WORK ORDER: After reading the entries below, report how many lines have the string "page" in them, giving the number alone.

INFORMATION:
· · · ·

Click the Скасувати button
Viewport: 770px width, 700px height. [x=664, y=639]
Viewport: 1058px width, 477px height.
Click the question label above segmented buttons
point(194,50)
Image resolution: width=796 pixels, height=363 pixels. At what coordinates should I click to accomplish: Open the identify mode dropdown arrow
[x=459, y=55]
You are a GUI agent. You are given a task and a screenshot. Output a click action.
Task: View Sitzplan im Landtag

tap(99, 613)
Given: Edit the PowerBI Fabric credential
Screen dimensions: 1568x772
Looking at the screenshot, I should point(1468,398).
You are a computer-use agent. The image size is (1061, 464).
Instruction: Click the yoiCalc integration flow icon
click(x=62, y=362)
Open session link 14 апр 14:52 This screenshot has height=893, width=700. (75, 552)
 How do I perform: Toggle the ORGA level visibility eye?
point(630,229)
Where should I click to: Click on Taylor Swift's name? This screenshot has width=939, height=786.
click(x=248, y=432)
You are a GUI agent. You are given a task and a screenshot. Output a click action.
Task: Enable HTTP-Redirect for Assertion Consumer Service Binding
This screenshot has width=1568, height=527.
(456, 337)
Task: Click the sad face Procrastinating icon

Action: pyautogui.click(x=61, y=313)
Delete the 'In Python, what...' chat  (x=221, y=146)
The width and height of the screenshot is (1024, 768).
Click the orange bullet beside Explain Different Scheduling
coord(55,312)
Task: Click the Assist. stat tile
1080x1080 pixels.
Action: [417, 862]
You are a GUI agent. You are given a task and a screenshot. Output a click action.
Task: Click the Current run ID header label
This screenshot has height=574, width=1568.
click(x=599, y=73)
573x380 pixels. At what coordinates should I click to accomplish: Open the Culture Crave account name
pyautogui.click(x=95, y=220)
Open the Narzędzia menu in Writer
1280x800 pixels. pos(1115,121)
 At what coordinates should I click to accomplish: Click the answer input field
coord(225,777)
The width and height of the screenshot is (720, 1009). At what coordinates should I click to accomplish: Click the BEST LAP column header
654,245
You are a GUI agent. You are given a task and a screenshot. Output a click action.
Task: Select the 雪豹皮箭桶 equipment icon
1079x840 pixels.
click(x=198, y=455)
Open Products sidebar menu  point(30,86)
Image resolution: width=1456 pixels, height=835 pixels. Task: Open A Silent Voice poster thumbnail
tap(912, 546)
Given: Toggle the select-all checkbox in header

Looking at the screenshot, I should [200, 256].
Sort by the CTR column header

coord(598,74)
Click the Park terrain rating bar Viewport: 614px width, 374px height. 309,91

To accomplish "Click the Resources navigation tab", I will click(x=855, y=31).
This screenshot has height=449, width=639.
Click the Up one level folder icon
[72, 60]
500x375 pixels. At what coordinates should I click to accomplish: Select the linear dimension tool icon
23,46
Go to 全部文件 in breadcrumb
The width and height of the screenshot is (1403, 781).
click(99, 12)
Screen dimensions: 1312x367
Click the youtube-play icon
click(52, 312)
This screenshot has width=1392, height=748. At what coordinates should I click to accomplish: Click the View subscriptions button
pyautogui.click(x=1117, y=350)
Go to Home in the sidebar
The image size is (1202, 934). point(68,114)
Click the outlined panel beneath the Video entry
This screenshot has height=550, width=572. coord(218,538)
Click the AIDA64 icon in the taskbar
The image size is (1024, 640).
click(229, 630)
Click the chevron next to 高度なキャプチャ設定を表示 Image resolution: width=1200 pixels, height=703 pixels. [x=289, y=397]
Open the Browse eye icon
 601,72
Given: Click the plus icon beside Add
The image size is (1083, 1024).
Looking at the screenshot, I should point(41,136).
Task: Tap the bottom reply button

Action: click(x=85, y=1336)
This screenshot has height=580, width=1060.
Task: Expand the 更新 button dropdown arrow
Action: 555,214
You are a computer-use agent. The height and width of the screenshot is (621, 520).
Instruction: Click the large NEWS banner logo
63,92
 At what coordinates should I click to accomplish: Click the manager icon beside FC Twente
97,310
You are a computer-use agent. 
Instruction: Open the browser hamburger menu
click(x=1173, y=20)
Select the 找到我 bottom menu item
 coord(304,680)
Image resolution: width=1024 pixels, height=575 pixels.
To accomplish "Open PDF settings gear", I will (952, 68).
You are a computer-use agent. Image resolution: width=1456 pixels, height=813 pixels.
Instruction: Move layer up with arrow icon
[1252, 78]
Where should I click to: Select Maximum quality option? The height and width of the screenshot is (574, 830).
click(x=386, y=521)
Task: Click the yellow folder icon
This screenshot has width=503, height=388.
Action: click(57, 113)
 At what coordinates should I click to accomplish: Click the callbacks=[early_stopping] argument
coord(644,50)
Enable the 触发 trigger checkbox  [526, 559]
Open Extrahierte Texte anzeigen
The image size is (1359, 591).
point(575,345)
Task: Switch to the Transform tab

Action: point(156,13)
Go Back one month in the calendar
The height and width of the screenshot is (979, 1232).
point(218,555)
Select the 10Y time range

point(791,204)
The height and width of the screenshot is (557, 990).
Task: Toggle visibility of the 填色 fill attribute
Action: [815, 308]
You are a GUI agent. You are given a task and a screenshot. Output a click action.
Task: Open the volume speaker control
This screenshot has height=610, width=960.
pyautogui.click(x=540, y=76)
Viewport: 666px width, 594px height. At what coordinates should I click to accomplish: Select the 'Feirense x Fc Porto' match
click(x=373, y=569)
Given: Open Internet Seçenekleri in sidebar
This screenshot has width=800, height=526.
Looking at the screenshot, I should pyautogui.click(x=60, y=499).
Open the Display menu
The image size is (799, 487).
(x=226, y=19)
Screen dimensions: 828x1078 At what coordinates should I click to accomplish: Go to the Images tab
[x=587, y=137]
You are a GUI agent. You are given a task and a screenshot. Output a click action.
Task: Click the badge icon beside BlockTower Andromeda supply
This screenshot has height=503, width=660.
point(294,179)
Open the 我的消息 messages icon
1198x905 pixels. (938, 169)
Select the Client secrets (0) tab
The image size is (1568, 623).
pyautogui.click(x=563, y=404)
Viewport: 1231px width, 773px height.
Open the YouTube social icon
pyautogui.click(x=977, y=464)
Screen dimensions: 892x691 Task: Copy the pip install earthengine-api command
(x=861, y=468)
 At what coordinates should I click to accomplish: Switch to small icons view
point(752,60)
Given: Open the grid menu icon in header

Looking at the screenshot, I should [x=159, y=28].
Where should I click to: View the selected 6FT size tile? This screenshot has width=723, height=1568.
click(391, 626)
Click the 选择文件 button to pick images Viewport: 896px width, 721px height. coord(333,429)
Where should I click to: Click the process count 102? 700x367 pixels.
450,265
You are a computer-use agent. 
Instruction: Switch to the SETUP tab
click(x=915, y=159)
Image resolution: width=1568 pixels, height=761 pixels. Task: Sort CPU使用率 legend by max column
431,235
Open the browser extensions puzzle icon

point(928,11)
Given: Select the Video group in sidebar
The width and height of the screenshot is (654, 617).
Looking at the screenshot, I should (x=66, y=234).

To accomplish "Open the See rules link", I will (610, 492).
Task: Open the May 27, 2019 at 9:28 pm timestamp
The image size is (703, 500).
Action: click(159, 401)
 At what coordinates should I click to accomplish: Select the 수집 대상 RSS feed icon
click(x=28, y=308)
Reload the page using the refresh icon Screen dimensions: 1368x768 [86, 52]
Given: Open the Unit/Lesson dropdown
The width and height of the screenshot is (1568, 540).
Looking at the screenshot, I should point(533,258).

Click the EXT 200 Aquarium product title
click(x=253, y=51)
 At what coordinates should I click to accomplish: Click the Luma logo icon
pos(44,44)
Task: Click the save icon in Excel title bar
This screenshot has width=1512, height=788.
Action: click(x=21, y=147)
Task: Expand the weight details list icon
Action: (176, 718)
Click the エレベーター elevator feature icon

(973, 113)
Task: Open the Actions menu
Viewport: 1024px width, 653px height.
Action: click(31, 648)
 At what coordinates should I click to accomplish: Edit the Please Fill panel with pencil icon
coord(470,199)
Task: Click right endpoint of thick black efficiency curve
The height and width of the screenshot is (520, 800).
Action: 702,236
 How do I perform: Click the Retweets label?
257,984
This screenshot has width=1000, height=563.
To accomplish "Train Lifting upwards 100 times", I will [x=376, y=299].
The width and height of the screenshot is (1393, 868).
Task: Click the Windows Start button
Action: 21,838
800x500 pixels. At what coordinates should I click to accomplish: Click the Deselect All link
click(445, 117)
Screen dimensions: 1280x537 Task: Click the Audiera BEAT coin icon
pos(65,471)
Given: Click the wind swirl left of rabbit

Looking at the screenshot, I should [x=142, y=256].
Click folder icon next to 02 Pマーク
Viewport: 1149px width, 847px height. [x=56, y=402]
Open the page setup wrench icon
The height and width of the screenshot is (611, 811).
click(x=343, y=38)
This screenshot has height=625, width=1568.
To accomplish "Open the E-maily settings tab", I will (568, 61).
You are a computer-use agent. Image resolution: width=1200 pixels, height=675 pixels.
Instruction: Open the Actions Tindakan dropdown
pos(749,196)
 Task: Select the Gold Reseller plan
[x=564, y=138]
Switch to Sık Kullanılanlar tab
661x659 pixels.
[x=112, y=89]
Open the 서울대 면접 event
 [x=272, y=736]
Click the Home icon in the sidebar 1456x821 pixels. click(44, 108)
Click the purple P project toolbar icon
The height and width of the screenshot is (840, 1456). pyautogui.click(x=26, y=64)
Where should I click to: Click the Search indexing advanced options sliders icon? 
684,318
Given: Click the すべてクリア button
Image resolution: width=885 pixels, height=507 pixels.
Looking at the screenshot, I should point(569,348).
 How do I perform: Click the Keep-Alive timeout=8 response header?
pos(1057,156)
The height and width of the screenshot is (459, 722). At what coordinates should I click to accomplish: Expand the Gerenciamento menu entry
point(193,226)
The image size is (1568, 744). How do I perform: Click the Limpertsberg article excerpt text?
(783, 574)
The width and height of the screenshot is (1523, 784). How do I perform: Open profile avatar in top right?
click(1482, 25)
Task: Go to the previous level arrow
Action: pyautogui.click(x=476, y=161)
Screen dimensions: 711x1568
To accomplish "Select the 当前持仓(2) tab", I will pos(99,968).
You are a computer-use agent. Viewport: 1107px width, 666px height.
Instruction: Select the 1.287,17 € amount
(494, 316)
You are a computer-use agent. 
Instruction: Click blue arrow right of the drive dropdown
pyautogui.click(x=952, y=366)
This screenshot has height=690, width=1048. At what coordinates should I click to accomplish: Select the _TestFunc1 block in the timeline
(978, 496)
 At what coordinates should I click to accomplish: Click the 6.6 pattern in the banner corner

· · · ·

RESULT OF THIS EXERCISE: 2